Unless we are a video production company of one, with an unlimited amount of time and money, we're going to use multiple file formats in our production pipeline. Because we're smart people who do things with intention, not just because our hardware enables us to do it.
When an edit is completed and ready to be sent to someone to add VFX or Motion Graphics, we're not going to send the entire, uncut shot length to that person. We're going to send them exactly the section of the shot they need to work on (plus a few frames of handles because, again, we're smart).
This may come as a surprise to some of you, but the best file formats for VFX are image-sequence-based formats. That is, a folder full of still frames, each representing a single frame of video. Yes, in 2019.
You've all heard the statistics from VFX or animation facilities that a single frame of a shot from a movie can take hours or days to render. That's not because they don't have a ProRes accelerator board in their computer, it's because there's a lot of work being done to the shot.
Also, what happens if your render crashes when it's halfway done? If you're working in ProRes, that means you start over. With an image sequence, you pickup where you left off. Time is money. Deadlines are as tight as they are important.
This is also one instance where the term "proxy workflow" is silly because, in most instances, the image sequence format we're using is higher quality than any ProRes format.
And, let's not forget that the majority of shots in movies and commercials will go through a vfx pipeline. Whether it's to add giant fighting robots, or to remove a Starbucks cup someone left in the frame, or to correct some lens distortion or camera bounce. It's going to be worked on, so let's do it smartly.
Shared Storage
Once your post-production facility grows beyond a handful of folks, you're going to need to keep your files on a centralized SAN so everyone can work off the same material and pass things back and forth while working in parallel.
With your footage on a shared network, there are a whole lot more considerations for which format you use for which part of the post-production process. Is your network fast enough to serve up these massive files to everyone who needs them at the same time?

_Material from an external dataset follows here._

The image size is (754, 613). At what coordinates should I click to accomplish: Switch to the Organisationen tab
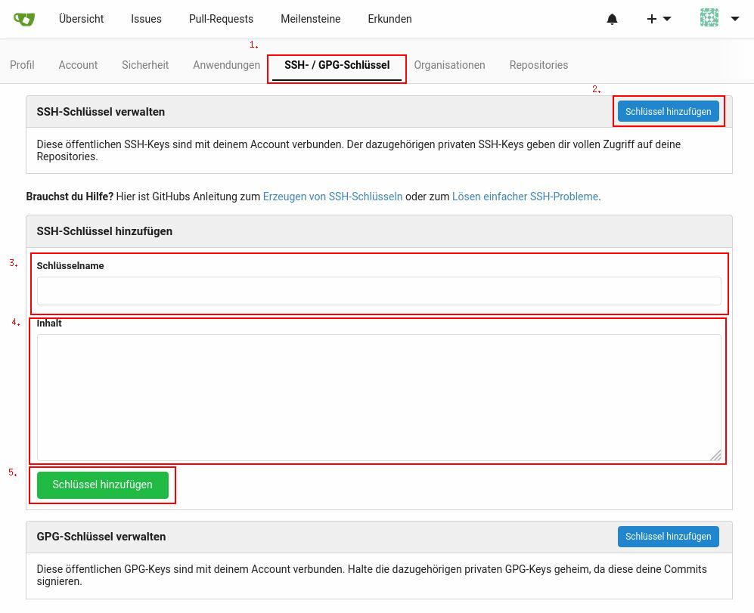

And since we're making multiple copies of our footage (for safety), and we're keeping our working files in a shared location, it's unrealistic to say we're saving space by using our camera original format for our work. Whether your duplicates are H.264 (they should never be) or ProRes 4444, you're already using a "proxy workflow". And since we're realistic, responsible professionals, we're going to use the best smallest format for the job at hand. This is one of the main reasons some VFX facilities still use DPX sequences instead of EXR sequences.
ProRes is a Proxy Workflow
One of the best things about the ProRes format is that it's actually a half dozen or so formats of varying bit-rates and depths. The reason there are so many flavors of ProRes is so we can choose – at every step of the production and post-production pipeline – the right format for the project and task at hand.
Much like the new Mac Pro, we like our workflows modular and flexible. That does not mean we're going to use a single copy of our camera native ProRes files from start to finish. That's MacBook Air thinking in a Mac Pro world.